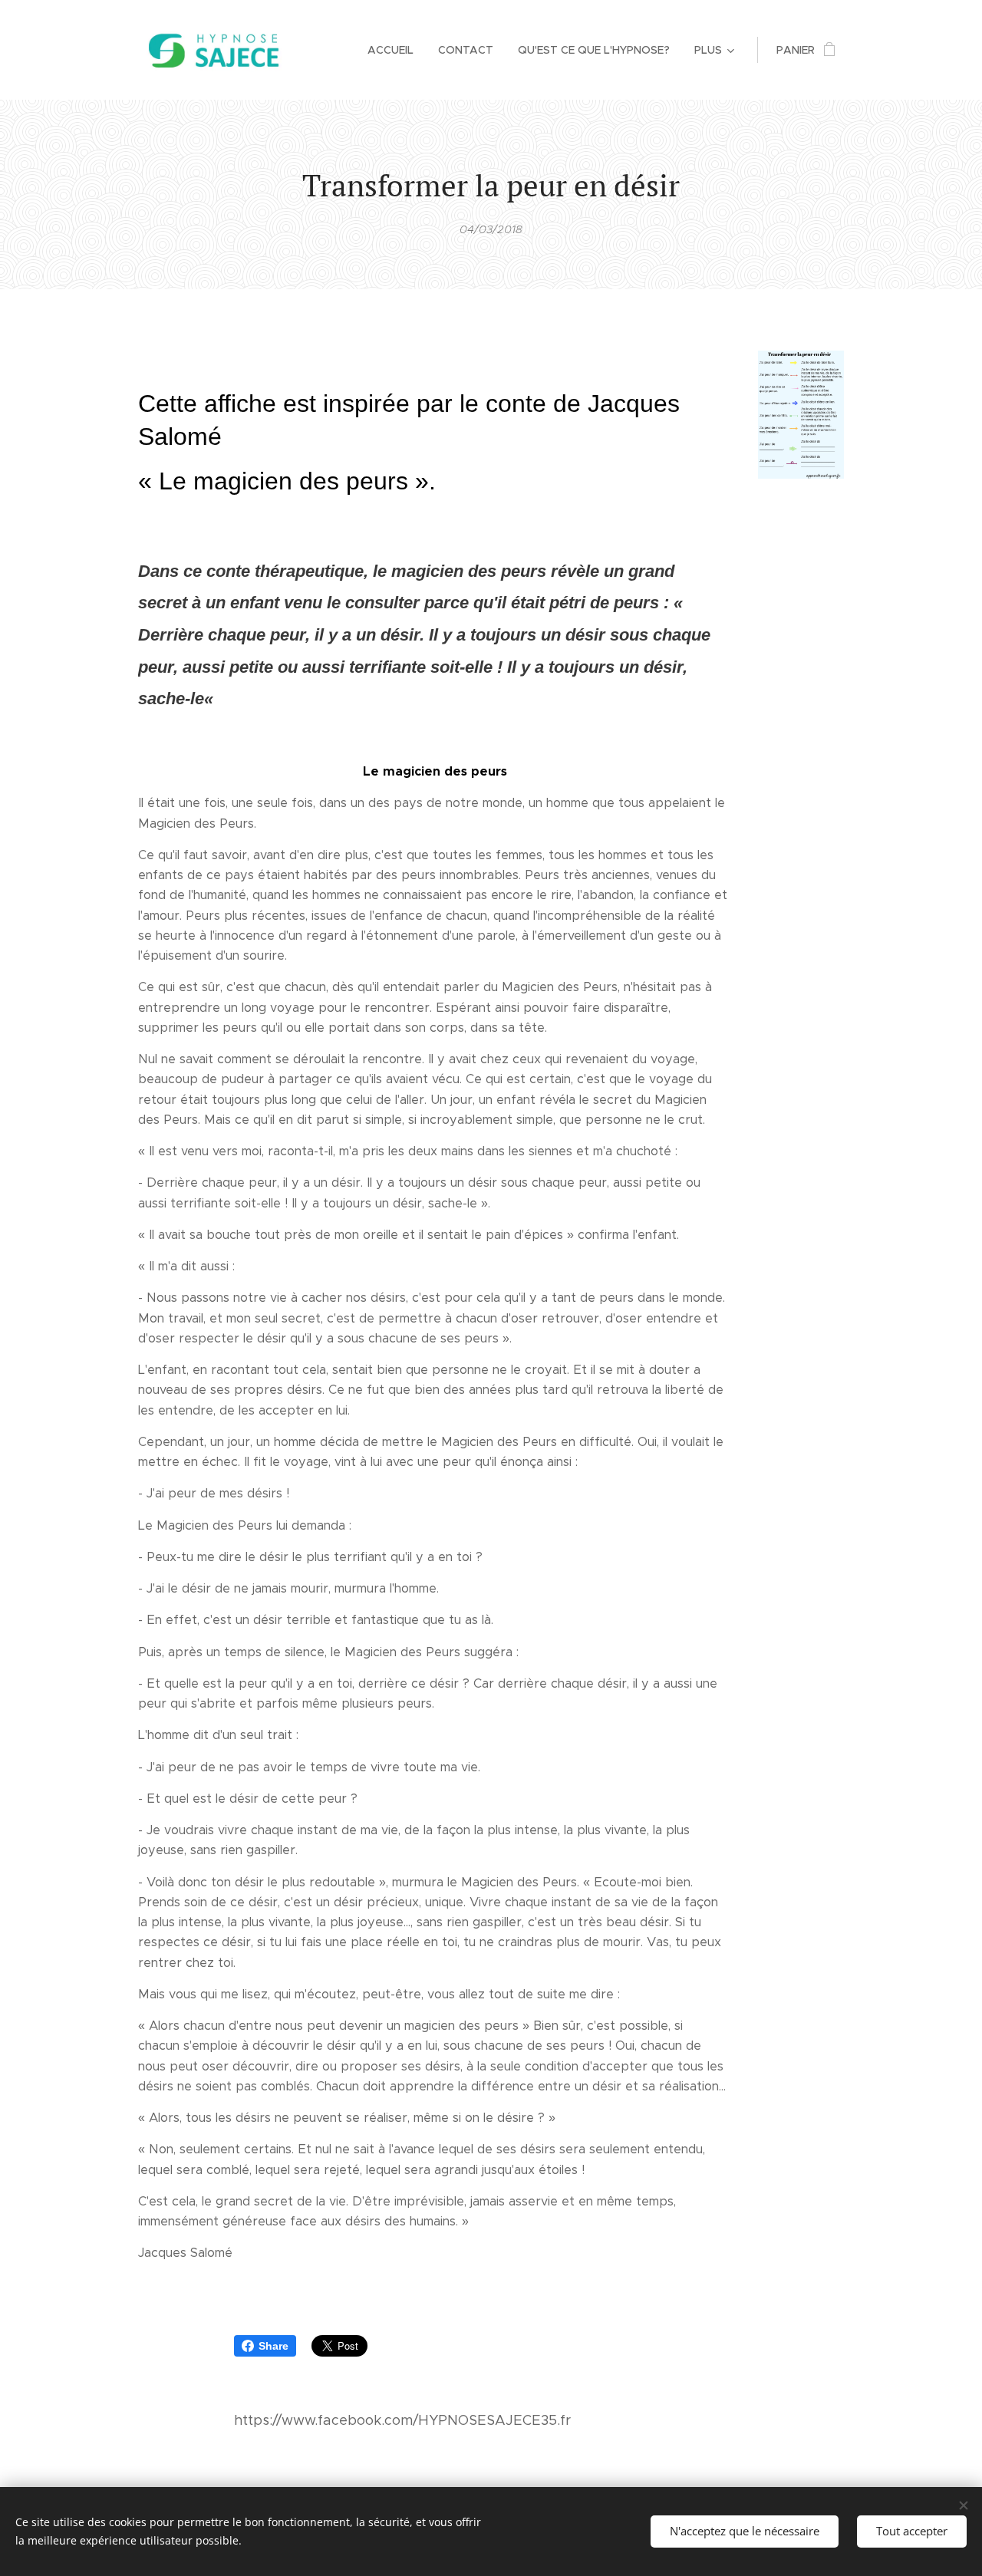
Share (273, 2346)
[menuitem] (395, 50)
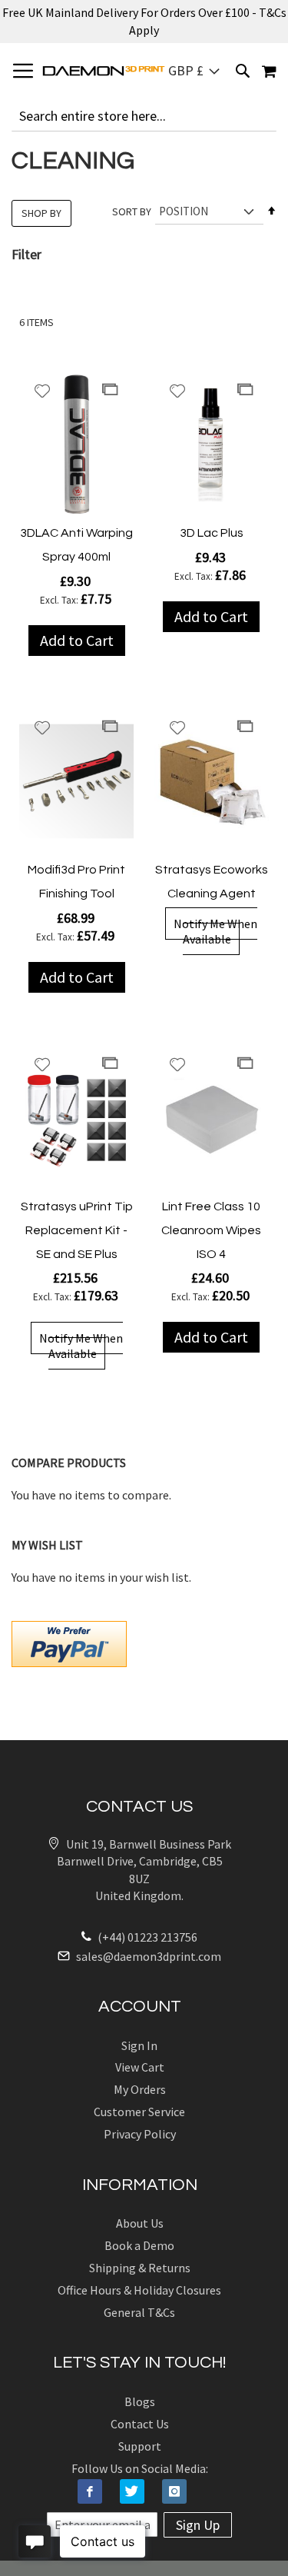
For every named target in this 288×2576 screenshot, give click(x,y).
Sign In (139, 2045)
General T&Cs (139, 2312)
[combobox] (144, 116)
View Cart (139, 2067)
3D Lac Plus (211, 533)
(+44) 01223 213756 (146, 1937)
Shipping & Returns (139, 2267)
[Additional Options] (69, 1642)
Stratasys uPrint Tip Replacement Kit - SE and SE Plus (77, 1230)
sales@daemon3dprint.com (147, 1956)
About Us (140, 2223)
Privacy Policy (140, 2134)
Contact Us (140, 2423)
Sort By (131, 211)
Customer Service (139, 2111)
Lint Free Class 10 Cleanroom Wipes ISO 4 (211, 1230)
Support (139, 2446)
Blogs (139, 2401)
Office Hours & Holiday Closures (139, 2290)
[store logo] (103, 70)
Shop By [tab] (41, 213)
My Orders (140, 2089)
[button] (194, 71)
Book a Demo (139, 2245)
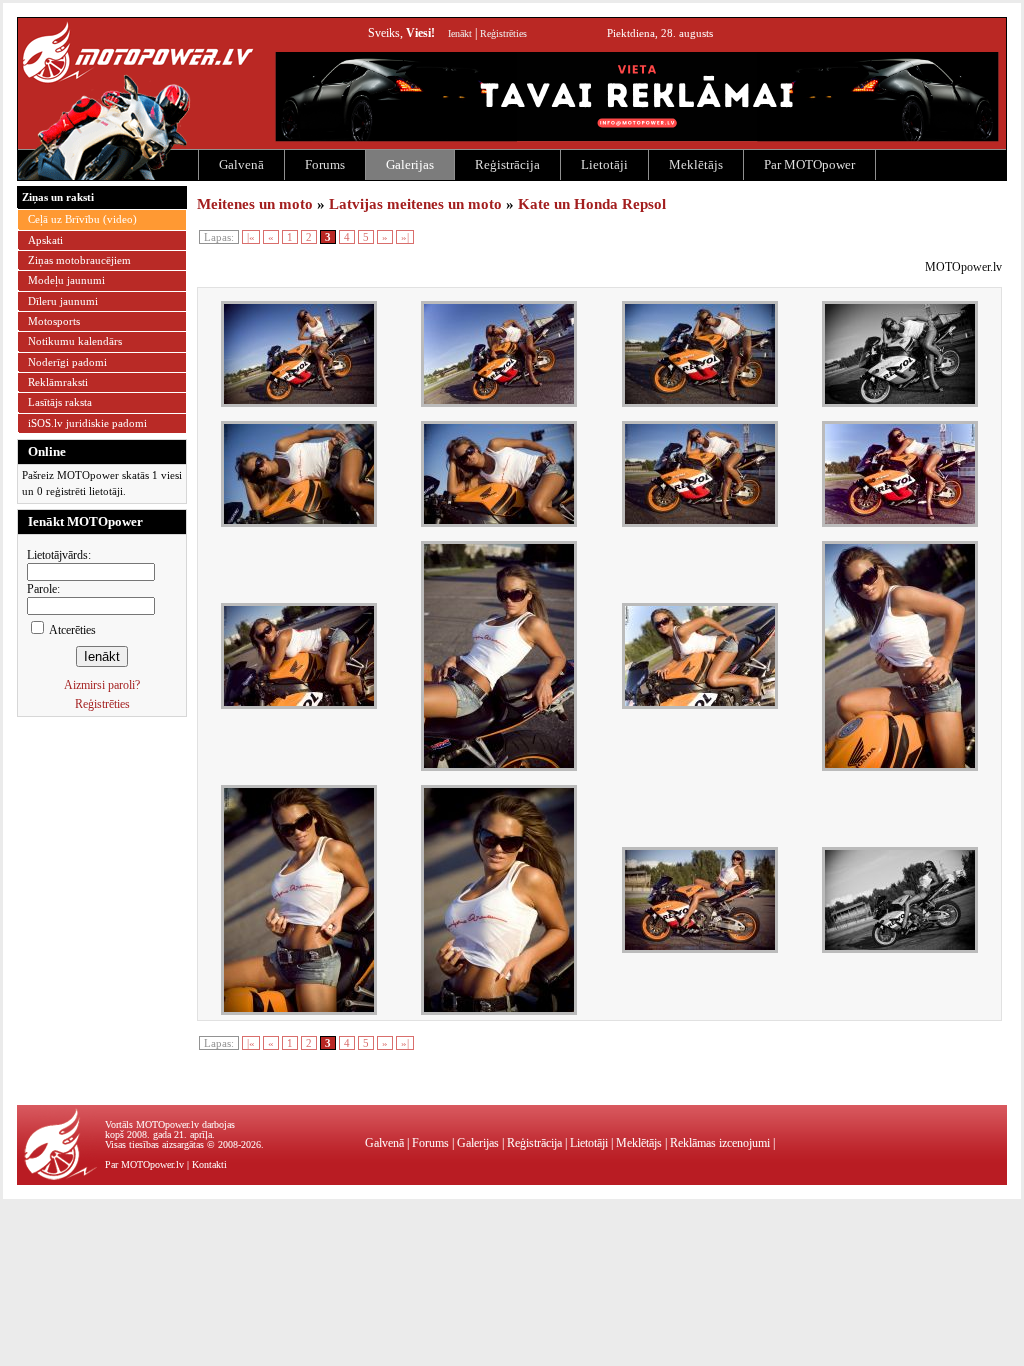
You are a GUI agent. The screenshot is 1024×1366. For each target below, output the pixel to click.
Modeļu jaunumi (66, 280)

######

Activity:
Leave out any pictures and return exactly the lines from the beginning of the data through the line with "[store logo] (103, 70)", inclusive.

Answer section:
Share (273, 2346)
[menuitem] (395, 50)
For every named target in this 288×2576 screenshot, give click(x,y).
Sign In (139, 2045)
General T&Cs (139, 2312)
[combobox] (144, 116)
View Cart (139, 2067)
3D Lac Plus (211, 533)
(+44) 01223 213756 (146, 1937)
Shipping & Returns (139, 2267)
[Additional Options] (69, 1642)
Stratasys uPrint Tip Replacement Kit - SE and SE Plus (77, 1230)
sales@daemon3dprint.com (147, 1956)
About Us (140, 2223)
Privacy Policy (140, 2134)
Contact Us (140, 2423)
Sort By (131, 211)
Customer Service (139, 2111)
Lint Free Class 10 Cleanroom Wipes ISO 4 (211, 1230)
Support (139, 2446)
Blogs (139, 2401)
Office Hours & Holiday Closures (139, 2290)
[store logo] (103, 70)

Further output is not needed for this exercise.